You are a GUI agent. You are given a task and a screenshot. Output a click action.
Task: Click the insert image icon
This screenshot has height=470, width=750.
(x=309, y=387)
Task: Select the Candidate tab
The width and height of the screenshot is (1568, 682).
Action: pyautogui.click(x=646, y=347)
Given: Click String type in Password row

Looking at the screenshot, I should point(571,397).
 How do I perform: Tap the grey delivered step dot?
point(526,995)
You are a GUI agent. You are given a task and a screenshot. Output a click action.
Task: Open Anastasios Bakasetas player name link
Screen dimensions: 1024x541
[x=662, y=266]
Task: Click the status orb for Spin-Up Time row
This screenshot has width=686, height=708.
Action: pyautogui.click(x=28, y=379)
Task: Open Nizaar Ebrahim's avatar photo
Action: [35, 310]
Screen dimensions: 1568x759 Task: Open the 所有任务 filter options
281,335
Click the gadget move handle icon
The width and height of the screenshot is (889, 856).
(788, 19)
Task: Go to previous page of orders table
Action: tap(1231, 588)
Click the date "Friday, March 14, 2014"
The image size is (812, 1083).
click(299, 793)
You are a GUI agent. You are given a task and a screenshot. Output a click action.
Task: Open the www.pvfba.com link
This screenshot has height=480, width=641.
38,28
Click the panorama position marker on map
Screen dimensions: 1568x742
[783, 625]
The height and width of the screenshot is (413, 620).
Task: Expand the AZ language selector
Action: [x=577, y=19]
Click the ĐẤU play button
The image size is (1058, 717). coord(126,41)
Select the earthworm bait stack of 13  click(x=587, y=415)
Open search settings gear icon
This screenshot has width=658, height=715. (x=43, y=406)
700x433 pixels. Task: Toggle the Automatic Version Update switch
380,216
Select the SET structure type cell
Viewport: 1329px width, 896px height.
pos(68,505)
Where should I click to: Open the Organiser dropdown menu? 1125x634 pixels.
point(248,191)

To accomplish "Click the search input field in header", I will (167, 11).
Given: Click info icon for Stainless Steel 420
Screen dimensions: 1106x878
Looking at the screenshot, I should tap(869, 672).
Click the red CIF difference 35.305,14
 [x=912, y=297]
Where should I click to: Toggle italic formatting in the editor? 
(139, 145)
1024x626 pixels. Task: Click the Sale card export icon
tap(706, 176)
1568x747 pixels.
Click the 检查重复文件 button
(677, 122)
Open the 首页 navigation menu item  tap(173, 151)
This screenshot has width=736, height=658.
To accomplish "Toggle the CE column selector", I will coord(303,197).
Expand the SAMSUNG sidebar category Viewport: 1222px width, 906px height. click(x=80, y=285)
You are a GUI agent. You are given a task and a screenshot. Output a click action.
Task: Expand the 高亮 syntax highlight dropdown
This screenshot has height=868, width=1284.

- [Task to complete]:
The answer is every entry, copied word for word.

- [The completed task]:
You are a GUI agent. You are given a task and a screenshot. Output a click action.
Task: Click the insert image icon
This screenshot has height=470, width=750.
(x=309, y=387)
Task: Select the Candidate tab
The width and height of the screenshot is (1568, 682).
Action: pyautogui.click(x=646, y=347)
Given: Click String type in Password row

Looking at the screenshot, I should point(571,397).
 How do I perform: Tap the grey delivered step dot?
point(526,995)
You are a GUI agent. You are given a task and a screenshot. Output a click action.
Task: Open Anastasios Bakasetas player name link
Screen dimensions: 1024x541
[x=662, y=266]
Task: Click the status orb for Spin-Up Time row
This screenshot has width=686, height=708.
Action: pyautogui.click(x=28, y=379)
Task: Open Nizaar Ebrahim's avatar photo
Action: [35, 310]
Screen dimensions: 1568x759 Task: Open the 所有任务 filter options
281,335
Click the gadget move handle icon
The width and height of the screenshot is (889, 856).
(788, 19)
Task: Go to previous page of orders table
Action: tap(1231, 588)
Click the date "Friday, March 14, 2014"
The image size is (812, 1083).
click(299, 793)
You are a GUI agent. You are given a task and a screenshot. Output a click action.
Task: Open the www.pvfba.com link
This screenshot has height=480, width=641.
38,28
Click the panorama position marker on map
Screen dimensions: 1568x742
[783, 625]
The height and width of the screenshot is (413, 620).
Task: Expand the AZ language selector
Action: [x=577, y=19]
Click the ĐẤU play button
The image size is (1058, 717). coord(126,41)
Select the earthworm bait stack of 13  click(x=587, y=415)
Open search settings gear icon
This screenshot has width=658, height=715. (x=43, y=406)
700x433 pixels. Task: Toggle the Automatic Version Update switch
380,216
Select the SET structure type cell
Viewport: 1329px width, 896px height.
pos(68,505)
Where should I click to: Open the Organiser dropdown menu? 1125x634 pixels.
point(248,191)

To accomplish "Click the search input field in header", I will (167, 11).
Given: Click info icon for Stainless Steel 420
Screen dimensions: 1106x878
Looking at the screenshot, I should tap(869, 672).
Click the red CIF difference 35.305,14
 [x=912, y=297]
Where should I click to: Toggle italic formatting in the editor? 
(139, 145)
1024x626 pixels. Task: Click the Sale card export icon
tap(706, 176)
1568x747 pixels.
Click the 检查重复文件 button
(677, 122)
Open the 首页 navigation menu item  tap(173, 151)
This screenshot has width=736, height=658.
To accomplish "Toggle the CE column selector", I will coord(303,197).
Expand the SAMSUNG sidebar category Viewport: 1222px width, 906px height. click(x=80, y=285)
You are a GUI agent. You are given a task and a screenshot. Output a click action.
Task: Expand the 高亮 syntax highlight dropdown
This screenshot has height=868, width=1284.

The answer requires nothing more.